* **Problem requirements**: Reproduce in full the lines running from the one containing "Task: Select the Zinssatz" through the final line below. Shift every coordinate in the answers by adding 83 to it.

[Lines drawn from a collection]
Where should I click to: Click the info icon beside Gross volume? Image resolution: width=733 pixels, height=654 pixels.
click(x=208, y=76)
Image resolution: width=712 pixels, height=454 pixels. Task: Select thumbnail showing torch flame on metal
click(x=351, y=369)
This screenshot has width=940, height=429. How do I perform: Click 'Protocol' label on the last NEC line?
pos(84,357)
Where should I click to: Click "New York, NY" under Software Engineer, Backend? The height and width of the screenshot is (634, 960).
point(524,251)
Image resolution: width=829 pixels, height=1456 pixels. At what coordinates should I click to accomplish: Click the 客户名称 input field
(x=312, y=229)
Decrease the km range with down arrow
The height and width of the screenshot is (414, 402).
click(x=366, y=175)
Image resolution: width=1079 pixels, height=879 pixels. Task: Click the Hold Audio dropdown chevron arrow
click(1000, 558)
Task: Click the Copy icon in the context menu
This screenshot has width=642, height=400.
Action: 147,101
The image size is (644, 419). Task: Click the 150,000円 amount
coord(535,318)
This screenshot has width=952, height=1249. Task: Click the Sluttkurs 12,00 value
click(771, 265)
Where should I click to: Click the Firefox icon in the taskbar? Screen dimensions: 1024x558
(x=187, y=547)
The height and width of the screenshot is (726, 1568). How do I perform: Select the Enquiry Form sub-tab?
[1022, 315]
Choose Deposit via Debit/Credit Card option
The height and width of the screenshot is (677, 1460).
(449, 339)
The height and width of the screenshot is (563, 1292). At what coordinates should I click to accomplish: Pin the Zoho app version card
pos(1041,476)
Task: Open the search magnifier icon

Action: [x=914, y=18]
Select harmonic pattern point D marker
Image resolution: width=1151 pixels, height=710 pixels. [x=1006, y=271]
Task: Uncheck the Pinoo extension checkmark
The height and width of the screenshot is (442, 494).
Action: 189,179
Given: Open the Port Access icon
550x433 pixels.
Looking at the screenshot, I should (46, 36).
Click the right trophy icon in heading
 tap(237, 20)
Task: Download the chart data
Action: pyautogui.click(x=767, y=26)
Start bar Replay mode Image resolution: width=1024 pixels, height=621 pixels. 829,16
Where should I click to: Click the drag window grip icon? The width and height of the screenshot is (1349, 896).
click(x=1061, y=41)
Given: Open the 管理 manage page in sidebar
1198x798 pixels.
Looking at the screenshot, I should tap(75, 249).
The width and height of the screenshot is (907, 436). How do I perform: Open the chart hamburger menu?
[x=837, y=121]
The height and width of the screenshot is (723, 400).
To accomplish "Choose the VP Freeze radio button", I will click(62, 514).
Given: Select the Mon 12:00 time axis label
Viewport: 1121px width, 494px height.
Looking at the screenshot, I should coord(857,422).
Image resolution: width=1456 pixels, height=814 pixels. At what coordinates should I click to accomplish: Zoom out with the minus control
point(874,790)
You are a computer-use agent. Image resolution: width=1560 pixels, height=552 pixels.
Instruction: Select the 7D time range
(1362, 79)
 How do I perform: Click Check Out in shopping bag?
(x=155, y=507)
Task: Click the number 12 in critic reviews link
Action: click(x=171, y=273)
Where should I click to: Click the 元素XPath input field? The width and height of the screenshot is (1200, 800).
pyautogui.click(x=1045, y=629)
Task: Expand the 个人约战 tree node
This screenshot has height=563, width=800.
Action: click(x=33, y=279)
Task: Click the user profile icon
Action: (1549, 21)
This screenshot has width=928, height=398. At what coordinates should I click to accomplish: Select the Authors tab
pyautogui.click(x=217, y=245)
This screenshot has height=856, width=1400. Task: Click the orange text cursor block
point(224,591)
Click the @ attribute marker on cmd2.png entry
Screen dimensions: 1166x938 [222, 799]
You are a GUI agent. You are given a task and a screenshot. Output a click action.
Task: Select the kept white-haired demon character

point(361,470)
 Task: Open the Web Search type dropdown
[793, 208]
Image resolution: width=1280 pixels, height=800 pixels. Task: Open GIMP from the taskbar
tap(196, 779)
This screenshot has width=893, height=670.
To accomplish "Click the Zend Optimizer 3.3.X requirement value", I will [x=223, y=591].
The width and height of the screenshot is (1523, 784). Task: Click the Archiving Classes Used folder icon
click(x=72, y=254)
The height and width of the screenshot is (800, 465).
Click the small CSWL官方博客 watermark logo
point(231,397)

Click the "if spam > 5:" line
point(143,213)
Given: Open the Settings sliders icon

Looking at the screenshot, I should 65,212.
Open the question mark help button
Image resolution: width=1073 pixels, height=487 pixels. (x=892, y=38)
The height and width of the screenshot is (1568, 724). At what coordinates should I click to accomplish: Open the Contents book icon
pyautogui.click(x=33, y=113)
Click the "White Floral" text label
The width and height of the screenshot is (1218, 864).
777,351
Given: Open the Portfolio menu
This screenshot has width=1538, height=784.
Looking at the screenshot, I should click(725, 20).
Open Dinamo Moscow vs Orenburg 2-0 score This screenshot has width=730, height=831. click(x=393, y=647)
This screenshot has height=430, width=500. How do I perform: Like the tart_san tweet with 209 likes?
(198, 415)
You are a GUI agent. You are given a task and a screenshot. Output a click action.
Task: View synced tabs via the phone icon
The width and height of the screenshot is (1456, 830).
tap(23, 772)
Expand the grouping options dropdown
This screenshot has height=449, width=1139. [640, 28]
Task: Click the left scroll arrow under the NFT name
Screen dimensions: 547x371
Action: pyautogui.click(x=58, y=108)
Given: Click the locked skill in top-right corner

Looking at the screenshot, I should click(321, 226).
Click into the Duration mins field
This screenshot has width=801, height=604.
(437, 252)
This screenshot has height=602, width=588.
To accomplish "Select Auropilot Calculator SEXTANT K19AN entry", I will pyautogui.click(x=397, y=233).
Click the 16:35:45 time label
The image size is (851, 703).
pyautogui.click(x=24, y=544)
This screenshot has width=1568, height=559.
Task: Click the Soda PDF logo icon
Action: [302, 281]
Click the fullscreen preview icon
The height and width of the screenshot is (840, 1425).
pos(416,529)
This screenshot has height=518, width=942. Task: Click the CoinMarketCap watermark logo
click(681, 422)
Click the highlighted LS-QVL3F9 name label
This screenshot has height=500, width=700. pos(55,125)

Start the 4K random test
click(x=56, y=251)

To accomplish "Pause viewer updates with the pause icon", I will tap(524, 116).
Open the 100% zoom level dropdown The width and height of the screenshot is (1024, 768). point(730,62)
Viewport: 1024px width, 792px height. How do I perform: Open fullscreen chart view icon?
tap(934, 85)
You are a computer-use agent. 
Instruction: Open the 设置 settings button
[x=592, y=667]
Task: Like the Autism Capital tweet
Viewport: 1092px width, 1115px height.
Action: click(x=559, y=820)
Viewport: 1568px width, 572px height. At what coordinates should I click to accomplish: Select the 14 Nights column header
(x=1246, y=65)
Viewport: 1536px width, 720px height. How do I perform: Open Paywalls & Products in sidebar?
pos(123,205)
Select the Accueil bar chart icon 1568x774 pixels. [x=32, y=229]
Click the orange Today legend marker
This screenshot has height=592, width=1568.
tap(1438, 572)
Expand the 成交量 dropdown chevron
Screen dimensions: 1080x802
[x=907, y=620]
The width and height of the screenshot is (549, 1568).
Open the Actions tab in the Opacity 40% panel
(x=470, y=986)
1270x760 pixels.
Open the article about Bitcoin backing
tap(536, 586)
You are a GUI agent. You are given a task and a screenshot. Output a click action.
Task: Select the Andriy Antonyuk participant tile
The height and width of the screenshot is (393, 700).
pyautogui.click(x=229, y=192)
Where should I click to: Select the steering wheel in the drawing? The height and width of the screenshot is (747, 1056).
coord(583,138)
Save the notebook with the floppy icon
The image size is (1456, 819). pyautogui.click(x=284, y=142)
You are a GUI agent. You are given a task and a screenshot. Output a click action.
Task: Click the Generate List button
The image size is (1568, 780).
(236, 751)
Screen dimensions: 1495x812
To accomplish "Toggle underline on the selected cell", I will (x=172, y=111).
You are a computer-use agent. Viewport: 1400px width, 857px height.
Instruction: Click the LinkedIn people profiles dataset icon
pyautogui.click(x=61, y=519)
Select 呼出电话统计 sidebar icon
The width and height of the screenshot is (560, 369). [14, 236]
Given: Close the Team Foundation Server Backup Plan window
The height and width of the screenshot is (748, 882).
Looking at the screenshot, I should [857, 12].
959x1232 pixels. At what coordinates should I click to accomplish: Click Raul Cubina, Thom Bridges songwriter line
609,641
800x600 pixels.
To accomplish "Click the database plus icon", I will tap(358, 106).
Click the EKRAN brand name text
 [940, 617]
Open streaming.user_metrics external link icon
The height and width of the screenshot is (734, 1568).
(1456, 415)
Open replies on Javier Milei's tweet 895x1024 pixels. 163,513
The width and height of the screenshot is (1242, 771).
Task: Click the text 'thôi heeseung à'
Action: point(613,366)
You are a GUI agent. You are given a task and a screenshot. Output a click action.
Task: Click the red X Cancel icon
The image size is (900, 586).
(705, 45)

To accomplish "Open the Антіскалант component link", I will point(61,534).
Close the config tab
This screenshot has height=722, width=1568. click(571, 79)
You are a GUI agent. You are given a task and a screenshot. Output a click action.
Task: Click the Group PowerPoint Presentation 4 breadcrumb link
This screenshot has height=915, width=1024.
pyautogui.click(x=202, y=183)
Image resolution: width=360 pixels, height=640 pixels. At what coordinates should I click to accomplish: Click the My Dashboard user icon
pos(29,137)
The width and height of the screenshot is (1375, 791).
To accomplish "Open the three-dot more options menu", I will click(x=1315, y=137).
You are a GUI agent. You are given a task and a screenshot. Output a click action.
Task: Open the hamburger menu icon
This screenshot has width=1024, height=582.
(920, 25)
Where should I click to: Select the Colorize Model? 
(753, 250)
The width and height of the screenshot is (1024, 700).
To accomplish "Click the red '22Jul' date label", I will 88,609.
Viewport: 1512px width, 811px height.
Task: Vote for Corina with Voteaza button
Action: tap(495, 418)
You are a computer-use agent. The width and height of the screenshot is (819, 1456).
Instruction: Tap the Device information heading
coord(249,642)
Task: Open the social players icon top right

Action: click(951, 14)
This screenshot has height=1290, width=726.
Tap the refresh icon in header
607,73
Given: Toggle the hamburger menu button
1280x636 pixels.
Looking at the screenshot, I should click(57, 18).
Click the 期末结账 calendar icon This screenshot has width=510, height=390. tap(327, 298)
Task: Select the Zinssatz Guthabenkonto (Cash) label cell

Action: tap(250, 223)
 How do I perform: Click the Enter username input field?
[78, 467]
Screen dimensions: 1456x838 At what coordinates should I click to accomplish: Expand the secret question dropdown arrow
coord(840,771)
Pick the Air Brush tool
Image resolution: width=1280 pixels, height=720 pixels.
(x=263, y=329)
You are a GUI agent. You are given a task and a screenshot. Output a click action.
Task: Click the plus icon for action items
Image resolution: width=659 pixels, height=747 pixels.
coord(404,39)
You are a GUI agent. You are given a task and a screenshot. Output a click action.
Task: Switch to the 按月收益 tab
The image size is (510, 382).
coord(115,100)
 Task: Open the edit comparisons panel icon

* **Correct answer**:
Task: Select the Zinssatz Guthabenkonto (Cash) label cell

Action: tap(333, 306)
 How do I perform: Click the Enter username input field?
[161, 550]
Screen dimensions: 1456x838 At what coordinates should I click to accomplish: Expand the secret question dropdown arrow
coord(923,854)
Pick the Air Brush tool
Image resolution: width=1280 pixels, height=720 pixels.
(x=346, y=412)
You are a GUI agent. You are given a task and a screenshot. Output a click action.
Task: Click the plus icon for action items
Image resolution: width=659 pixels, height=747 pixels.
coord(487,122)
You are a GUI agent. You are given a task and a screenshot. Output a click action.
Task: Switch to the 按月收益 tab
The image size is (510, 382).
coord(198,183)
 Task: Open the edit comparisons panel icon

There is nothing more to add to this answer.